BU Alert System Test Set for Today
Annual trial of campus-wide emergency system

The BU Alert System will send a test message tomorrow, Thursday, October 17, at 10:50 a.m. to all registered users. Photo by Cydney Scott
A federally mandated test of the BU Alert System is scheduled for tomorrow, Thursday, October 17. The system, which sends information during emergencies to students and staff via cell phones, landlines, University email addresses, and pagers, will transmit a test-related message at 10:50 a.m. to all registered users. The message will also be posted on the BU homepage, on BU Today, and on the BU Emergency Management website.
The test is part of the University’s emergency preparations, which include annual drills and publishing its alert test procedures. In the past, BU alerts have been sent to warn members of the BU community about recent crimes, announce school closings because of severe weather, and provide critical information about the Boston Marathon bombings last April.
Only 40 percent of faculty and staff have registered their mobile phone numbers with the BU Alert System, says BU Police Chief Thomas Robbins. He urges those who have not yet registered to do so. It’s easy. Just go to the BU Works link. Log in, click on the Employee Self-Service tab, then the personal information tab, and proceed to the BU Alert information tab. Failure to register means you could miss important notifications.
Students must register their phones to be able to register for classes; they can update their information at the Student Link.
During a town hall meeting last October following a string of armed robberies near the Charles River Campus, some students complained that they weren’t receiving the alerts as quickly as others and that the messages came in chunks, making them difficult to read. Officials explained that the time gap is a downside of a system that has to reach almost 50,000 people, and that the reason some people receive messages in stages is because some cell phones have small screens that can receive only parts of a message at once.

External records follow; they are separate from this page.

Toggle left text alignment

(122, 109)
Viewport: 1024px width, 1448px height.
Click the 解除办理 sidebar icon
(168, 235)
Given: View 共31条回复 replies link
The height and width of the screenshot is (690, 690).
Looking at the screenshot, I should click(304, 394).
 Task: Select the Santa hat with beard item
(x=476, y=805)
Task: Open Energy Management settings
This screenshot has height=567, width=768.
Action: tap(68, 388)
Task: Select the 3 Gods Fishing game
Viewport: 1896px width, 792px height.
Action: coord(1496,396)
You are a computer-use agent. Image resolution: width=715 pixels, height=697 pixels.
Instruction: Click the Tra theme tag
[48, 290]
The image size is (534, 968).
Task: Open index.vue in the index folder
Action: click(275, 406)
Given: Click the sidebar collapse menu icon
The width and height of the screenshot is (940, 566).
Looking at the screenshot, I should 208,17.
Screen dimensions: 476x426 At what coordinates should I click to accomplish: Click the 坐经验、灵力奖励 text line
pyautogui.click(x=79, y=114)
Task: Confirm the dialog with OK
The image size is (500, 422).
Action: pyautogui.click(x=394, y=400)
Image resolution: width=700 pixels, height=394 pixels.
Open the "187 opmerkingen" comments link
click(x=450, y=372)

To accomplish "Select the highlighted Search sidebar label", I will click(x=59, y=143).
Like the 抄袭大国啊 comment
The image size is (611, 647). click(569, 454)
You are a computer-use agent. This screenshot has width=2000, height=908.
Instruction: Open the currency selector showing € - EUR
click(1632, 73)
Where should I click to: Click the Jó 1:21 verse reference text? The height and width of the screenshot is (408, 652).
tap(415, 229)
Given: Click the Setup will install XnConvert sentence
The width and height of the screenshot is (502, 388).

Tomorrow’s test of the BU Alert System coincides with the Great Shake Out, a nationwide event that urges schools and organizations worldwide to practice earthquake preparedness drills in case of an earthquake. The University will run through its own earthquake preparedness exercises over the coming weeks, says Stephen Morash, BU’s director of emergency response planning.
Morash will lead a tabletop exercise where University officials will prepare a run-through of procedures on the Charles River Campus and the Medical Campus and at the National Emerging Infectious Diseases Laboratories in the event of an earthquake. He has dubbed the University’s earthquake plan Operation Cerberus, after the three-headed dog that guards the gates of the underworld in Greek mythology.
Although people don’t associate earthquakes with New England, the fault line is active, as proven by the 4.0-magnitude earthquake that struck Maine last October, with tremors felt as far south as Connecticut.